Gibson: There's no justifying what we've done, but we hope that in time, you might be willing to forgive us and maybe even give us another chance.

Vic: I'm sorry... for not being overly sarcastic. At best, I've only been moderately sarcastic and at worst, I've been downright sincere.

Gibson: And I'm sorry I've summarized Greece and Rome so much that it goes beyond summary and enters the realm of synopsis. I was supposed to provide summaries and I've betrayed that.

Miller: And I'm sorry that when I discussed African history, I didn't address Wakanda. It's been a crazy couple months for anthropologists everywhere.

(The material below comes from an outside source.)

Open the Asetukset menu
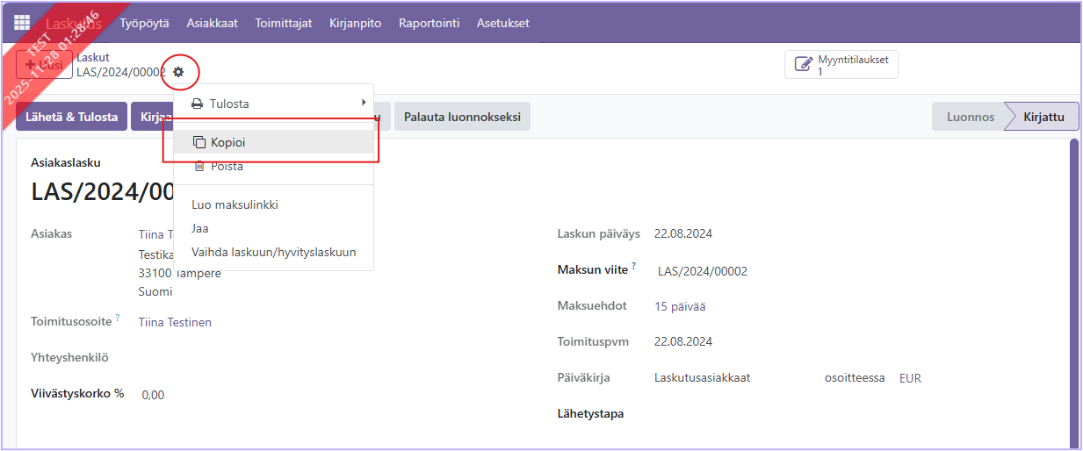This screenshot has width=1083, height=451. (502, 23)
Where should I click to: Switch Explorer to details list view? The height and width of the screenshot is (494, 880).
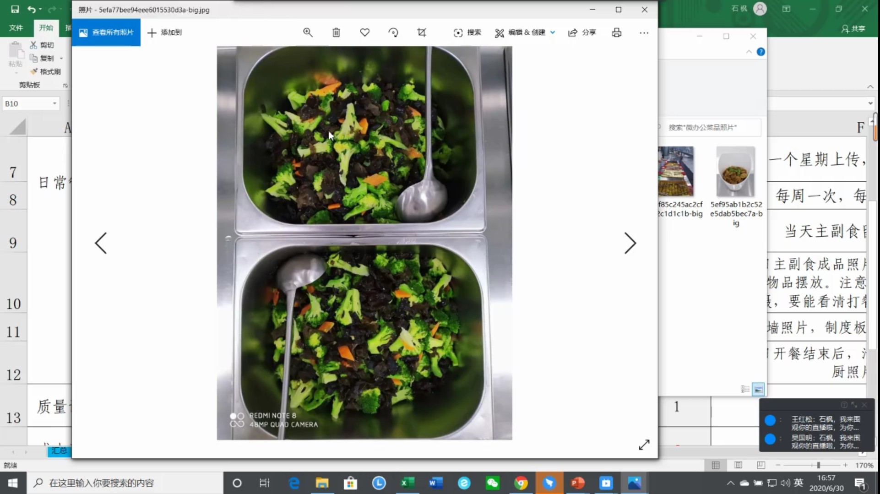tap(745, 389)
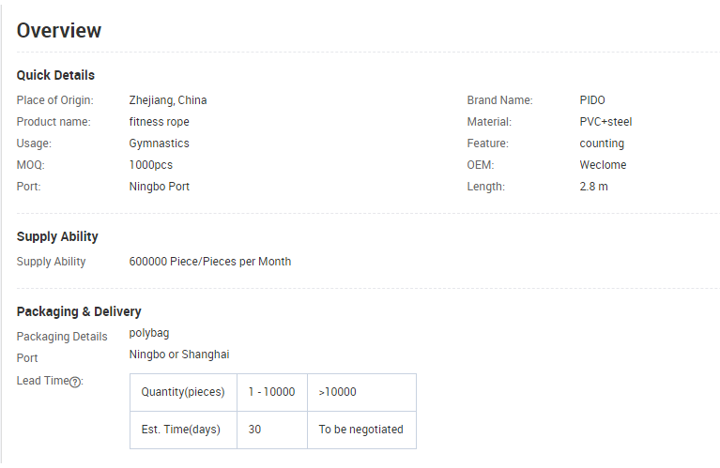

Vic: I'm sorry for mistranslating that ancient Egyptian curse and accidentally getting 15 archeologists killed. On the plus side, I got this nifty necklace out of it. *Points to a necklace she's wearing* On the downside, I'm pretty sure if I ever take it off, I might get eaten by a mummy.

Montgomery: I'm sorry we promised you a Let's Play channel when all we do is talk about boring books and dead dudes.

Maya: I'm sorry for setting my voicemail to a passage from the Necronomicon, and on a related note, if you ever called my phone, I'm sorry for all the demons manifesting out of your keypad.

Andy: I'm sorry for wasting those three wishes I got on a lifetime supply of cheesecake instead of world peace.

Gibson: I'm sorry for suggesting Robespierre just guillotine everyone. I thought the sarcasm was obvious, but clearly he did not. I just wanted him to use it for bagels.

Andy: I'm sorry for committing the unforgivable sin of human transmutation and accidentally disintegrating my childhood friend.

Ryan, in another room: QUIT TELLING EVERYONE I'M DEAD!

Andy: Sometimes I can still hear his voice.

Montgomery: I'm sorry for telling Virgil that nobody would notice if he just copied off of Homer the night before his Aeneid was due.

Maya: I'm sorry I sunk Atlantis. I swear I had no idea what that button did.

Vic: I'm sorry I caused the Tunguska event by plugging a power bar into itself for infinite energy. The good news is it worked.

Miller: If you were there the time I drew out Les Mis, I'm sorry for your pain. And if you've seen Food Fight, we're sorry in general.

Maya: I'm sorry I didn't cry when Baldr died, thereby forestalling his resurrection and condemning him to hell. I just don't like expressing my emotions publicly.

Gibson: I'm sorry for kidnapping Tripitaka that one time, but in my defense, everyone was doing it.

Andy: I'm sorry I told Pandora I dropped my keys in her box. I thought it was hilarious at the time, but in hindsight... not my proudest moment.

Montgomery: I'm sorry that I invented a time machine, went back to steal the Library of Alexandria, shrunk it down Braniac style and put it in a bottle, and then burned the foundations to cover my tracks.

Vic: I'm sorry-wait. What did you do?

Montgomery: Uh... Well, you see.

Vic: You what?!

Montgomery: Well, actually...

Vic: You burned down the library? You monster, you wait till I get over there!

Montgomery: Well, wait-

Vic: There you are, you barbarian!

Montgomery: Um, we're experiencing technical difficulties, we'll be back later!